SOME English words, or rather abbreviations, have set up home in rural India. They have done more.

A weapon for justice & equality

NREGA remains vulnerable and manipulated.



Gopalkrishna Gandhi

SOME English words, or rather abbreviations, have set up home in rural India. They have done more. They propel life there. The most important and pride-instilling  among these, without question, is “vote”. Another very prominent among these, and chilling, is FIR. 

The piece of paper that is born in police stations, under the shadow of crime and violence, called  First Information Report, is a household word in our villages. It is, of course, men who know and use the term more than women. They would, for domestic violence, that hardly perennial among male-engendered crimes, hardly gets  no FIR-level notice in our villages. Not the intimidation and worse suffered by the members of the Scheduled Castes, especially women, either.

Be that as it may, FIR is as well known in rural India as it is in towns and cities, not in its expanded form, but in its terse abbreviation. Ranging from the theft of personal effects and of livestock, encroachments, trespass, battery and assault are the common subjects of FIRs. And, when it occurs, murder. That cannot be hid and gets its FIR swiftly. 

What does not, and is unlikely in the foreseeable future, to lead to FIRs being filed in our villages is a form of dishonesty. We may call it cheating. This is the rampant manipulation of our social security nets by the village’s big guns. And this manipulation, this exploitation in broad daylight, is invariably done in collusion with ground-level officialdom. 

The enrolment of our villages’ entitled poor in the schemes that have been devised for them is a gilded moment. It is the moment when entitlement turns into preferment, a right into a favour. And this favour is exercised by the very persons we have regarded as the very symbols of decentralisation. The terms APL and BPL, by which those above and below the poverty line are defined, are as well known now in our villages as FIR. As is NREGA. There are villages where the APL and BPL lists and the NREGA muster rolls  are a true reflection of the economic status of the man or woman. But it is also true that in countless villages the most nuanced exercises that have gone into the definition of the APL and BPL populations of India are overtaken by another exercise.
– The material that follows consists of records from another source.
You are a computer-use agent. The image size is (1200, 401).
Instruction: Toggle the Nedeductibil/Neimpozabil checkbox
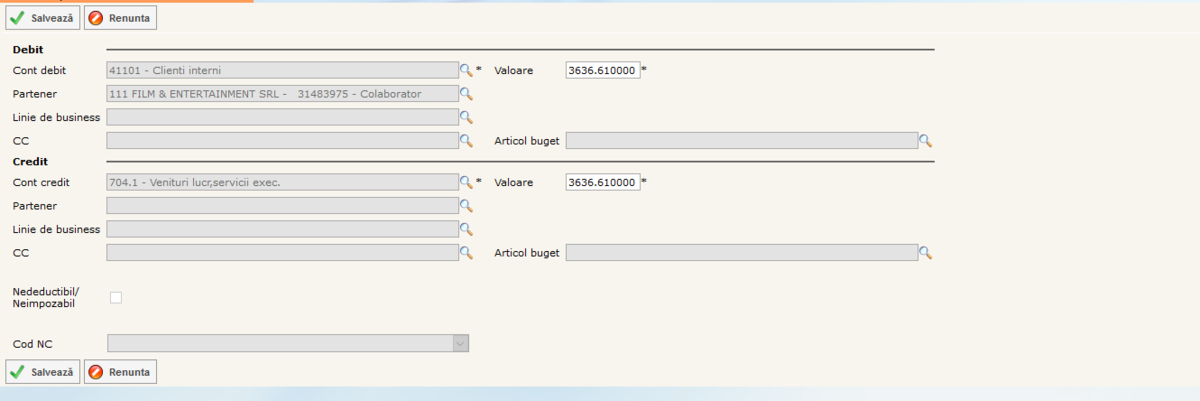[116, 297]
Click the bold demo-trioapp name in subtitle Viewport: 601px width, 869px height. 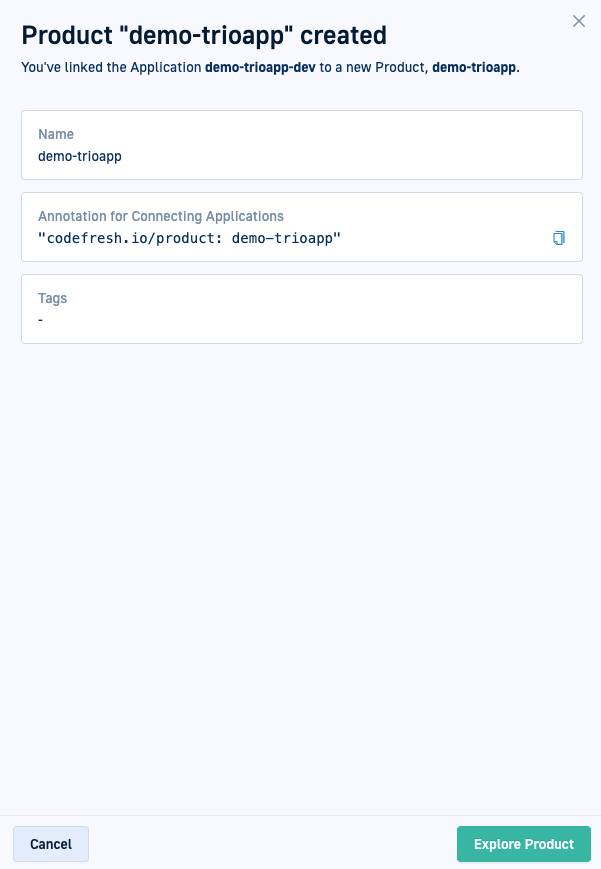point(474,68)
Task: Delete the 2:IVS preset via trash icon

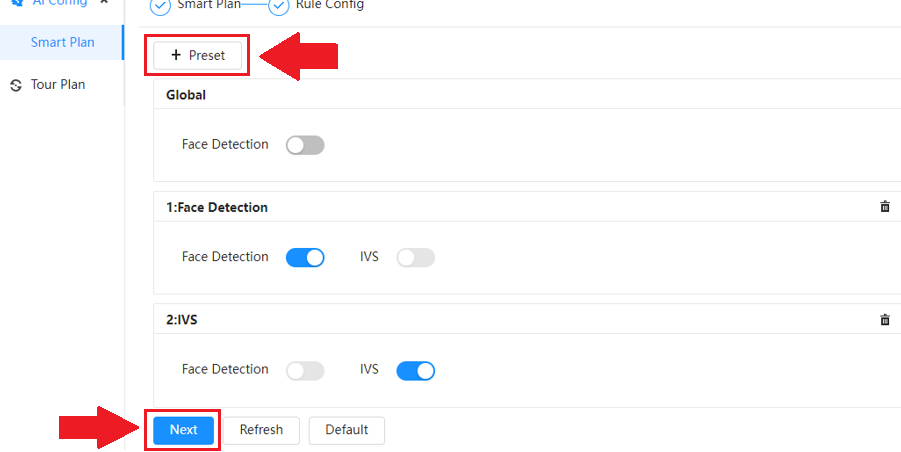Action: 885,320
And this goes not by income or nutrition but whimsy and caprice. 

I was privileged to be present at a drought-hit village in Haryana on October 15, when Yogendra Yadav, who was on a nationwide tour of the country’s drought-hit districts, on behalf of the Jana Kisan Andolan and Swaraj Abhiyan, posed a question to a group comprising small land-owning kisans and some khet mazdurs.  “How many of you hold APL cards, how many BPL cards and how many the cards for the utterly destitute?” Not one responded to his question. This was surprising in a group that had, until that moment, participated enthusiastically in the discussions. Why was it suddenly so silent? Yogendra then asked, “Are you silent because many of you who should be APL card holders have got BPL and even the cards meant for the wretchedly poor and destitute?” The group burst into laughter. “Ji, ii…baat vahi hai.” The honesty was touching. And then a young man, taking the mike from Yogendra’s hand, said in chaste Hindi, “Sir, the fact is that we have to plead to join NREGA and have to work as domestic servants for the rich and influential…”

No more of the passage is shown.